** MATERIAL PROVIDED follows **
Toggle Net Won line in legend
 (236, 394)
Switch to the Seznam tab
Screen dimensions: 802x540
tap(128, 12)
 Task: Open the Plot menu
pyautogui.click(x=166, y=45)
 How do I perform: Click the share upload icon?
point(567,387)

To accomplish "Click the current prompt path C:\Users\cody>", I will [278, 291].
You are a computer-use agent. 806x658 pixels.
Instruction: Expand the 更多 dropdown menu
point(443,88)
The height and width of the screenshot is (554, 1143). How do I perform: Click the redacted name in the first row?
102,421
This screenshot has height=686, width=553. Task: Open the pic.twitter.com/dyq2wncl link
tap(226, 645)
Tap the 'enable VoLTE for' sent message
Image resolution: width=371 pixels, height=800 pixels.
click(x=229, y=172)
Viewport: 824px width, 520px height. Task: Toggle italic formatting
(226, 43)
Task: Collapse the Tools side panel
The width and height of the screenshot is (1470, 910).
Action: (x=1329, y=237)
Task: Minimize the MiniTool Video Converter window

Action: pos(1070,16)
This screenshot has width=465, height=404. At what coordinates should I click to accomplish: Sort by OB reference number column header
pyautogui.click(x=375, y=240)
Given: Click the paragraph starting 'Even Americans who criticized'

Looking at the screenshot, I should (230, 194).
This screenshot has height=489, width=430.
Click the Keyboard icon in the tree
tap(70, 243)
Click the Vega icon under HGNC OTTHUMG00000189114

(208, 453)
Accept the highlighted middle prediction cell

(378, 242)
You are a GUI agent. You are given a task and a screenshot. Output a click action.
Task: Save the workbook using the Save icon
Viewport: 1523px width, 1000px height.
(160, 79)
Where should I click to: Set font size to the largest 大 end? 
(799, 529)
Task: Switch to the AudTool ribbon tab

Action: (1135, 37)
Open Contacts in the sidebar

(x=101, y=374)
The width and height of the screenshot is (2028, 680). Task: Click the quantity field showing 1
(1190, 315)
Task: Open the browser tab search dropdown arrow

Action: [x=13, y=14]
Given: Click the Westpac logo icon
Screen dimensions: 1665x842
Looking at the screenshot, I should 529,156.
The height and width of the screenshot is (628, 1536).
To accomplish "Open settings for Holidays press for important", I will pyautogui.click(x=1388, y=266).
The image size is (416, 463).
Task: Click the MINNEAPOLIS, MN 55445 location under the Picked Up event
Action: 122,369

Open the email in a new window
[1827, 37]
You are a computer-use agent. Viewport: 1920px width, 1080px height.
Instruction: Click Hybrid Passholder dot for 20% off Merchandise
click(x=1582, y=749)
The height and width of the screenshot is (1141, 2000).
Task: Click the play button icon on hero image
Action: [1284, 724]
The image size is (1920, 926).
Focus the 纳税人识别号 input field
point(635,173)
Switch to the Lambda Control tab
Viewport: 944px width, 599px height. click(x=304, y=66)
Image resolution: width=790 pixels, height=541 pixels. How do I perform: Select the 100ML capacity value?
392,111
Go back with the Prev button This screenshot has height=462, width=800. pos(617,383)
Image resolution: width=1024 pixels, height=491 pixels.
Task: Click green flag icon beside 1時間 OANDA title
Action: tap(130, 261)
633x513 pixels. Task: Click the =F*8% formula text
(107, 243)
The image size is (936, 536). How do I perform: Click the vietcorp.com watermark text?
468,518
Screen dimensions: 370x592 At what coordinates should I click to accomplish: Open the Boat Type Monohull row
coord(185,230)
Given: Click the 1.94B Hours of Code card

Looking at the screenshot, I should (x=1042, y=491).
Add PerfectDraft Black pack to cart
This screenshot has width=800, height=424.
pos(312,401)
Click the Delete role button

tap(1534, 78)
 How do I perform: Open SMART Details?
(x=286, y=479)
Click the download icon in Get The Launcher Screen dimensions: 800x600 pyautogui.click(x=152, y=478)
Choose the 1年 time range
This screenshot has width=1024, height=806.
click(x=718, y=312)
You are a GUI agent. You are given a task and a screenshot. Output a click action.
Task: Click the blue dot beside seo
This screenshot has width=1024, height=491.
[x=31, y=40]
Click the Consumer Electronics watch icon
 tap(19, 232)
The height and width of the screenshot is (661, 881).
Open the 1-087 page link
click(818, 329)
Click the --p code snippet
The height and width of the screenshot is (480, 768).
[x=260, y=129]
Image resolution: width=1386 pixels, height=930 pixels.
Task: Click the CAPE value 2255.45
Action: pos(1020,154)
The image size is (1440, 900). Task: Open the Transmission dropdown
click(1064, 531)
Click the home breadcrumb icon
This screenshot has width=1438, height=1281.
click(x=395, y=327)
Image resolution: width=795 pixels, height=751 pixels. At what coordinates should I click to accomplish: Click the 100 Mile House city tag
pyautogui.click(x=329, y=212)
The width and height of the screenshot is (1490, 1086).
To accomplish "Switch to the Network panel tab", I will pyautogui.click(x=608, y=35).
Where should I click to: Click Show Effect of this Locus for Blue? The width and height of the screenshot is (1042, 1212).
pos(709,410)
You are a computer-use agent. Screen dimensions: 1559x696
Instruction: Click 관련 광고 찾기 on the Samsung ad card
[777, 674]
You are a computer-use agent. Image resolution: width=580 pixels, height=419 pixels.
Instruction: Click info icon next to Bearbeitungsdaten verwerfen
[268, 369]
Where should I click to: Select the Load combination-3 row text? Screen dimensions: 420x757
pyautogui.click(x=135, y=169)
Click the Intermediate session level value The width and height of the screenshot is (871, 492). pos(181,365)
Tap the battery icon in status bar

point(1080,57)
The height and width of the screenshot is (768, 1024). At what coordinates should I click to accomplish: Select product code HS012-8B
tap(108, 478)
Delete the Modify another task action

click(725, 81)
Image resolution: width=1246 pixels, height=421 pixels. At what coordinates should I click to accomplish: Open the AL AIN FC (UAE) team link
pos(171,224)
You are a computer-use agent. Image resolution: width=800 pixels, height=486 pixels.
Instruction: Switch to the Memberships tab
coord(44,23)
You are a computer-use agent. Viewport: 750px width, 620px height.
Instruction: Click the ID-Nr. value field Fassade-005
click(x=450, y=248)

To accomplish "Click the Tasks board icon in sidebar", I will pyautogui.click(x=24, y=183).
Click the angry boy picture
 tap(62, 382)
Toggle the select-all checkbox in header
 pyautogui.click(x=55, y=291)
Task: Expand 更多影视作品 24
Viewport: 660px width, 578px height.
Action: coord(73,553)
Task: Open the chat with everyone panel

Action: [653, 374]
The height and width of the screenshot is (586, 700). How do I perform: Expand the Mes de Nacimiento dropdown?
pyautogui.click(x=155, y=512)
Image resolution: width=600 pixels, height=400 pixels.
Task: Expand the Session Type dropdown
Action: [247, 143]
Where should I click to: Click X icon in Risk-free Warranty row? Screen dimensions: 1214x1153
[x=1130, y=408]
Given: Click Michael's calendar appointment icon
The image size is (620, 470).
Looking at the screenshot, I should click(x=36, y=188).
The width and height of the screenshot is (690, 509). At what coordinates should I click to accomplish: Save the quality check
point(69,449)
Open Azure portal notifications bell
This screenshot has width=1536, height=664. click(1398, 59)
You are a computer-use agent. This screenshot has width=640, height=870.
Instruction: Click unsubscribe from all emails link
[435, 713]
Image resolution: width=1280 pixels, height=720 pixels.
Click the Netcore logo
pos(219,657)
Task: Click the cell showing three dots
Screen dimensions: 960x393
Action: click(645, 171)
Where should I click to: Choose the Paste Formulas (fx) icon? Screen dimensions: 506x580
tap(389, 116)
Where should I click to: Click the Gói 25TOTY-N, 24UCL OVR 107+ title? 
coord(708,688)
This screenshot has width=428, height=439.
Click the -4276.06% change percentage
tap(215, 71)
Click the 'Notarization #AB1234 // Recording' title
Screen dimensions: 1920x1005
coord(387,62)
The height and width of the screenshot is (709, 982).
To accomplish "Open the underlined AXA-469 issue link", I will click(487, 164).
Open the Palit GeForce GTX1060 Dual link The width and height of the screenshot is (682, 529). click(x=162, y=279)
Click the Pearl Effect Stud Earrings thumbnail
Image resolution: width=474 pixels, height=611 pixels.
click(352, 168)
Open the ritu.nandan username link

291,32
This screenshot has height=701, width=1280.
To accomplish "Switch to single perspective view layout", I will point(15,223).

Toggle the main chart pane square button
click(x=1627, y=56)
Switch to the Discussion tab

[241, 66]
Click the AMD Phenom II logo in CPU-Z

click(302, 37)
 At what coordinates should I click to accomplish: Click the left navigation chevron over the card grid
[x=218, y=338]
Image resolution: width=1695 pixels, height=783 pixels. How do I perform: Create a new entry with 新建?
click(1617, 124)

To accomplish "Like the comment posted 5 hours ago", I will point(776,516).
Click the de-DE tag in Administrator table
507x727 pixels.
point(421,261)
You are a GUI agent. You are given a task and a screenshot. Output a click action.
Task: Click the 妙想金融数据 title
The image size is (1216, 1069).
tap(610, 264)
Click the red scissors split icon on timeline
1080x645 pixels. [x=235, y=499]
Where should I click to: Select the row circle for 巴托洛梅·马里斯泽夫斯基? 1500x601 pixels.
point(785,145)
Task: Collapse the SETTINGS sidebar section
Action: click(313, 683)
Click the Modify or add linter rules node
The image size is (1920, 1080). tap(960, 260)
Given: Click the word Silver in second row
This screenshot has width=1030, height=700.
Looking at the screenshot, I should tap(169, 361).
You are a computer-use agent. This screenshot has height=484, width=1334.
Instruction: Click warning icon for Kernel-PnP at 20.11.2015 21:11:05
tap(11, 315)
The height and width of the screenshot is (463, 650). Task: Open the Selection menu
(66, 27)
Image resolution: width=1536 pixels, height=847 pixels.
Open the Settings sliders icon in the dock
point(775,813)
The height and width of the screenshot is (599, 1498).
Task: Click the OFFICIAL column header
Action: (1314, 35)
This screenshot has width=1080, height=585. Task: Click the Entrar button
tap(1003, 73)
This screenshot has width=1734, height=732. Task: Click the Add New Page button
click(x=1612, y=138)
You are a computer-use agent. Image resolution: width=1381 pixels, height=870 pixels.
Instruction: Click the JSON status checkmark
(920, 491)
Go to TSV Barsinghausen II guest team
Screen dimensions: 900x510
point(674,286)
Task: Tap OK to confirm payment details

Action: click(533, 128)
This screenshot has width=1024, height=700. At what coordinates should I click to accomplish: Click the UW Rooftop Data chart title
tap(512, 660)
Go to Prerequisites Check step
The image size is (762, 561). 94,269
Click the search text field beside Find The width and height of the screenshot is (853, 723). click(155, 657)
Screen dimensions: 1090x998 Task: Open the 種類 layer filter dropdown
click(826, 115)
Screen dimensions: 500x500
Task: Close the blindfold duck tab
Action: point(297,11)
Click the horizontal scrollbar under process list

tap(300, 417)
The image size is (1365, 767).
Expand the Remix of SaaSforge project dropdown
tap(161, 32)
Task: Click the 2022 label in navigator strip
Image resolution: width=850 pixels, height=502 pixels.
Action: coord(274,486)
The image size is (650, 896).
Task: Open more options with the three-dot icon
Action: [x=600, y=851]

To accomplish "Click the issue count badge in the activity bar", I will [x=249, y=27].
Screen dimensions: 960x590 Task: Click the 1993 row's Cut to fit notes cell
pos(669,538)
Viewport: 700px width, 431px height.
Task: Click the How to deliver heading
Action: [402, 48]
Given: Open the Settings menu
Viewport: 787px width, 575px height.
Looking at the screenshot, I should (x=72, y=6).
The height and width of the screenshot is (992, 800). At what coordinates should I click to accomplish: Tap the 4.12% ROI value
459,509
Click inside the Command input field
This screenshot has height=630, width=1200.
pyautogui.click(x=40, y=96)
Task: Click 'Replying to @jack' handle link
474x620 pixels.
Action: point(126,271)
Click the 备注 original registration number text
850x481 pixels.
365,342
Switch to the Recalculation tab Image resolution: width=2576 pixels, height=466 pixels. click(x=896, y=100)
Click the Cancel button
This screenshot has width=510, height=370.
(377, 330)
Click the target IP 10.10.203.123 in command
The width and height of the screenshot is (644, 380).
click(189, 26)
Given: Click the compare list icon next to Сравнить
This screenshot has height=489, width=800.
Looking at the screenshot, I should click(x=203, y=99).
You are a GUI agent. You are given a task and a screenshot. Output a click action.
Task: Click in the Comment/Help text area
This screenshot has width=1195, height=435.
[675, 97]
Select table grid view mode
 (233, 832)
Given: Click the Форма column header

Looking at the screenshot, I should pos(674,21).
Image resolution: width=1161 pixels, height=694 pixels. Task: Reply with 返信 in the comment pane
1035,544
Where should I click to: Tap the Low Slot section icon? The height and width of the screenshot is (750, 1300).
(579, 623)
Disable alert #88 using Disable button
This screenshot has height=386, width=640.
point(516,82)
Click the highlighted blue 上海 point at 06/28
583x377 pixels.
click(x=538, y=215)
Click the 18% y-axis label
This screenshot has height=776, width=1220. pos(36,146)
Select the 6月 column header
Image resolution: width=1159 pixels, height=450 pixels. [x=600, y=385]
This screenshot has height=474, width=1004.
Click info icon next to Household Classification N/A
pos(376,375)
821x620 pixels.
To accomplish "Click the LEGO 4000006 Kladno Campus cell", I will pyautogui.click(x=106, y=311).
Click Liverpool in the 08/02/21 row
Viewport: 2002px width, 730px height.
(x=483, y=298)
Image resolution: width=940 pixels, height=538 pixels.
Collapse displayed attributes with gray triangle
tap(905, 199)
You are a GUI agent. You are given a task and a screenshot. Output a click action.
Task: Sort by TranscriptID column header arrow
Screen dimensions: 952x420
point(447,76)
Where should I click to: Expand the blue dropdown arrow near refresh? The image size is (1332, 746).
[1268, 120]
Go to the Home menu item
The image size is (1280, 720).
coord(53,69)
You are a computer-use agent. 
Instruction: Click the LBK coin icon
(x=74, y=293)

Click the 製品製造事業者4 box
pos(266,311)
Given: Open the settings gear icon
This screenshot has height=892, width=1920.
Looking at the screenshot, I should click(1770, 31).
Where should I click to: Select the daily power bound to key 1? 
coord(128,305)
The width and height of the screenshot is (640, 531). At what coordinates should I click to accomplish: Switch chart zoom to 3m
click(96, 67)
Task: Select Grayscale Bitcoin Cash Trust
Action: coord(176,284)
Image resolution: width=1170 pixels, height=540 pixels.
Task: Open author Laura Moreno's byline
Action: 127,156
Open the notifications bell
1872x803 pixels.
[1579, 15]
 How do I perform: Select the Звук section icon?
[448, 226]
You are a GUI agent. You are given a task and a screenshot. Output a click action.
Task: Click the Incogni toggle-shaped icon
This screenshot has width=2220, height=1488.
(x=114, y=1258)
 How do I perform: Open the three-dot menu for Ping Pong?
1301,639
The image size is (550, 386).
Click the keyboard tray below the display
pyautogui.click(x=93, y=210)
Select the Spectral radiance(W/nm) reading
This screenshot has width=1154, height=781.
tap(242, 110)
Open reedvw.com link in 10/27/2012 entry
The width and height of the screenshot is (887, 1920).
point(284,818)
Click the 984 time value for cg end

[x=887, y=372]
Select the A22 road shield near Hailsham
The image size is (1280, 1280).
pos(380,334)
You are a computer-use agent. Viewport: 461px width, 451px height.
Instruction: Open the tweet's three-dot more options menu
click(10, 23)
** End of MATERIAL PROVIDED **
• [ASSIGNMENT]: If a line in the material contains the word "issue", copy that line.

• [TASK RESULT]:
To accomplish "Open the underlined AXA-469 issue link", I will click(487, 164).
To accomplish "Click the issue count badge in the activity bar", I will [x=249, y=27].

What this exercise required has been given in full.